Paddy Lawton, managing director of ISV Digital Union, said it was a great move for Big Blue. "Having brands alone was impossible, because on one deal you could have five different sales people in there: one for Tivoli, one for WebSphere, one for DB2 and so on.

Now with the vertical alignment there will just be one, who will have specialist knowledge about that vertical. Also, now business partners that have an industry-specific solution will be matched by an industry specialist inside IBM."

Kevin Drew, managing director of VAR and ISV Triangle, agreed that the move made sense.

"Selling a product in this way will get the customer to buy more, because you are solving a business problem, and IBM is now spending proper money on helping us to do this." he said.

Duncan said that as part of the PWIN initiative, IBM is simplifying its ISV web site and conducting marketing and education programmes. IBM has worked with ISVs to develop a road map, which has two key drivers: business performance management and utilising customer infrastructure.

Leaving few doubts about who the scheme is intended to attack, Duncan added: "IBM is realigning how its partners go to market with ISVs, leveraging business insight in the enterprise and SME markets. These are advantages Microsoft cannot offer."

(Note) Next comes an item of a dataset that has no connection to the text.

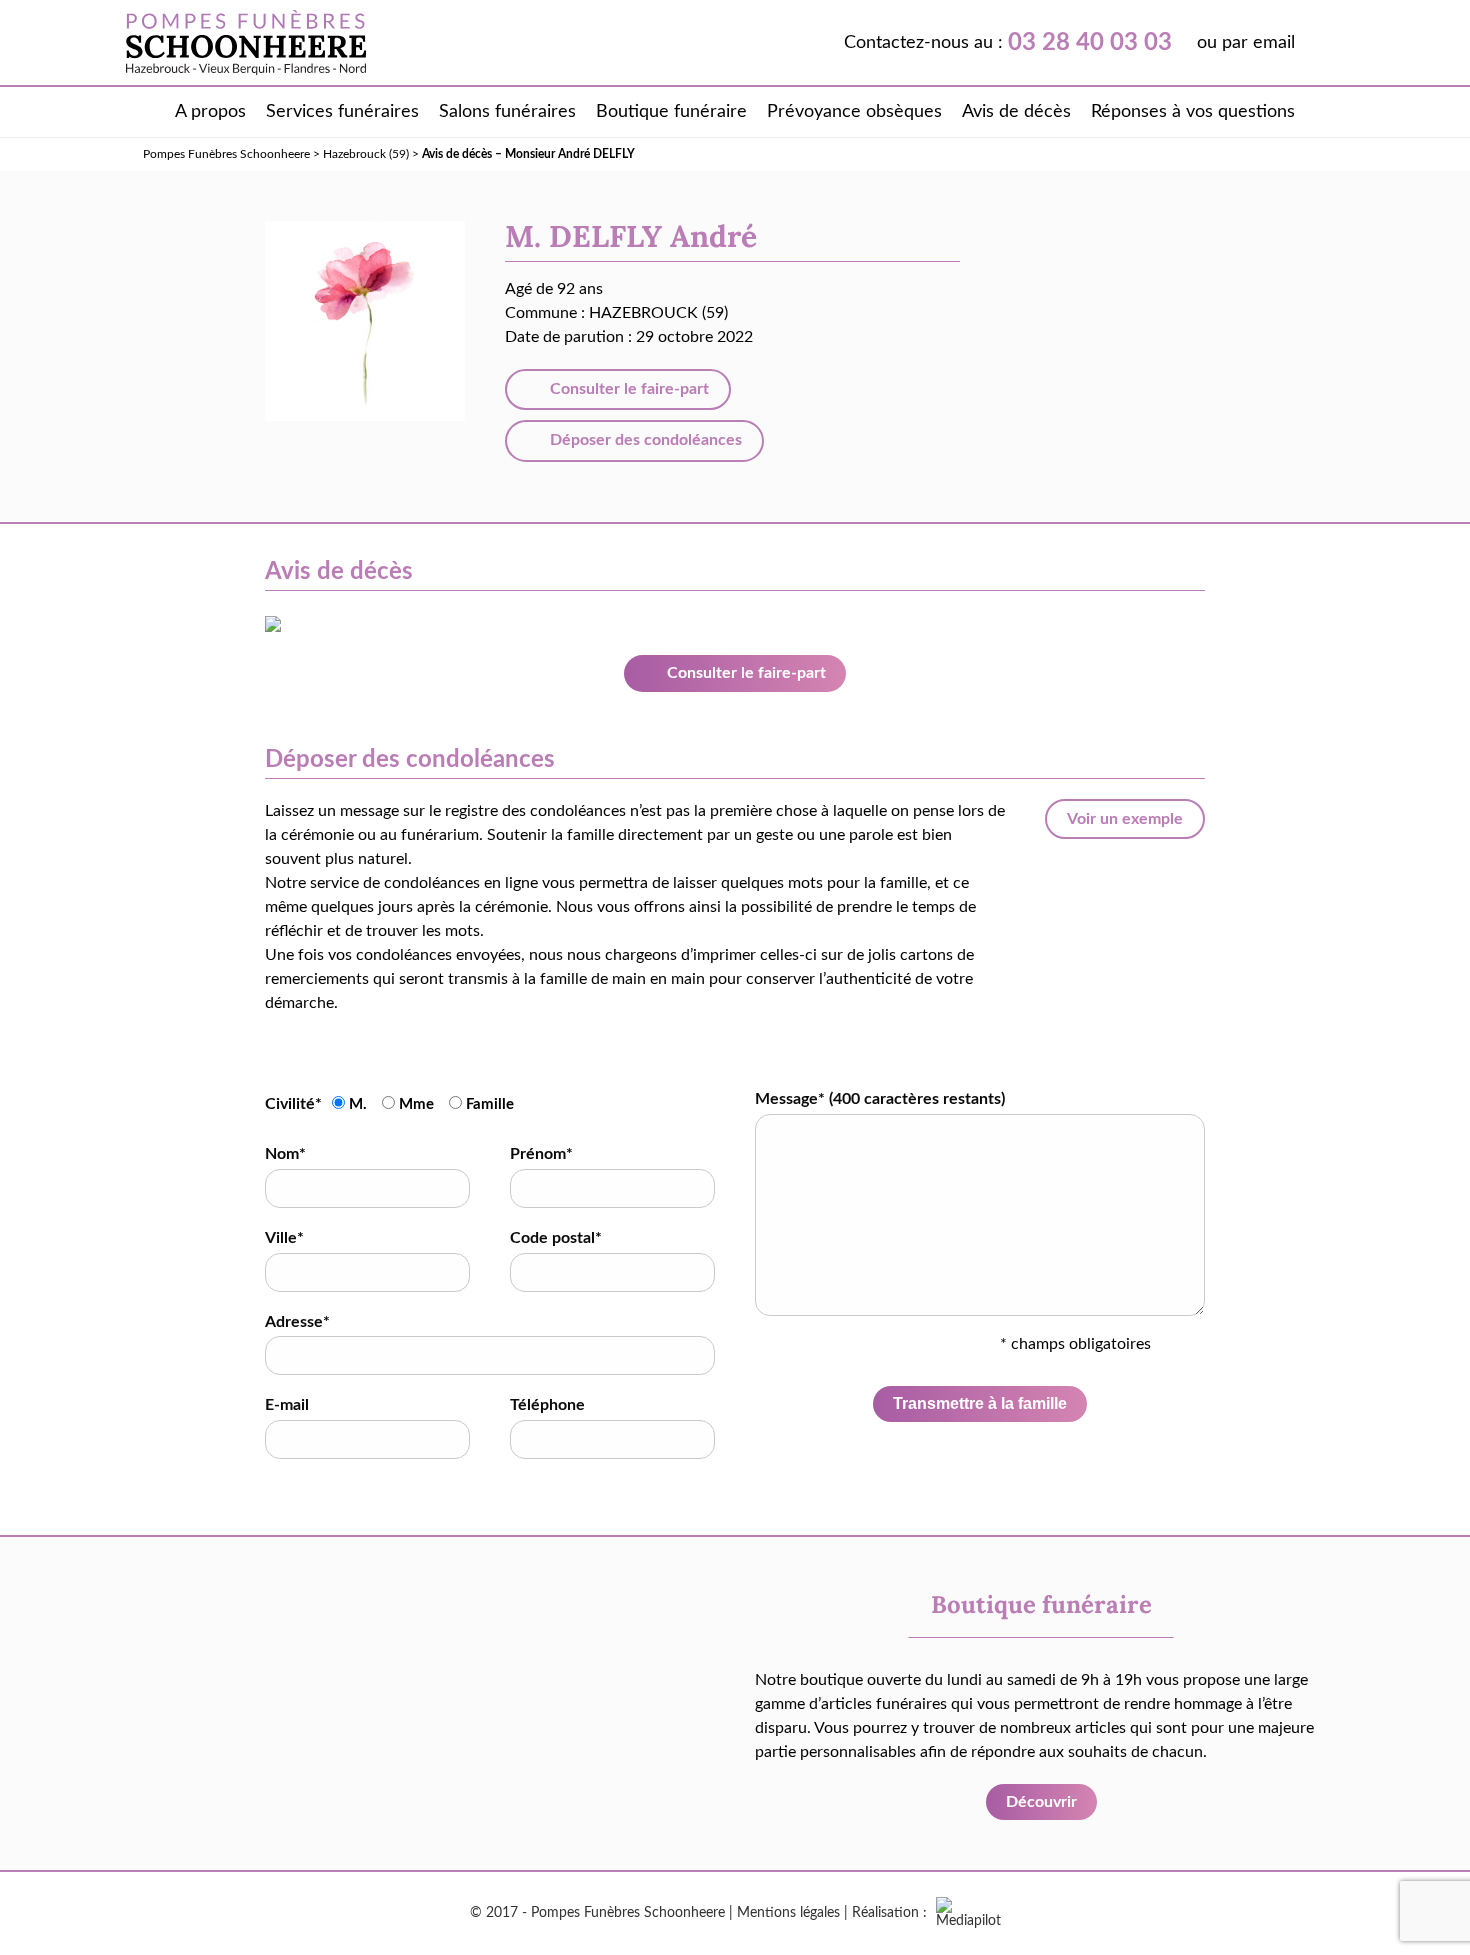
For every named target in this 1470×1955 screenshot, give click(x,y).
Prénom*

Mark Launtenbach, general manager global SME at IBM, went further, claiming: "It is not lost on the ISV community that they have big competition in their space. ISVs are unnerved by Microsoft being in their space."

Steve Mills, senior vice president Software at IBM, said: "We are not doing what Oracle or Microsoft are doing - we are not competing with our own partners.

"Take Navision and Great Plains selling CRM software. Microsoft will keep doing more and more and expanding into other software markets. ISVs have recognised that have a huge competitor in their market."

Jeremy Davis, senior partner at analyst Context, said: "IBM has a policy that Microsoft is a rival and this [vertical alignment] is a good way of going head to head with it." But he added that the firms have a history of working together.

Drew agreed, pointing out that IBM actually embraces Microsoft in many ways. "Anywhere you look you see huge bits of IBM working with Microsoft," he said.

"They are coming from different angles. It will come down to whose technology is best."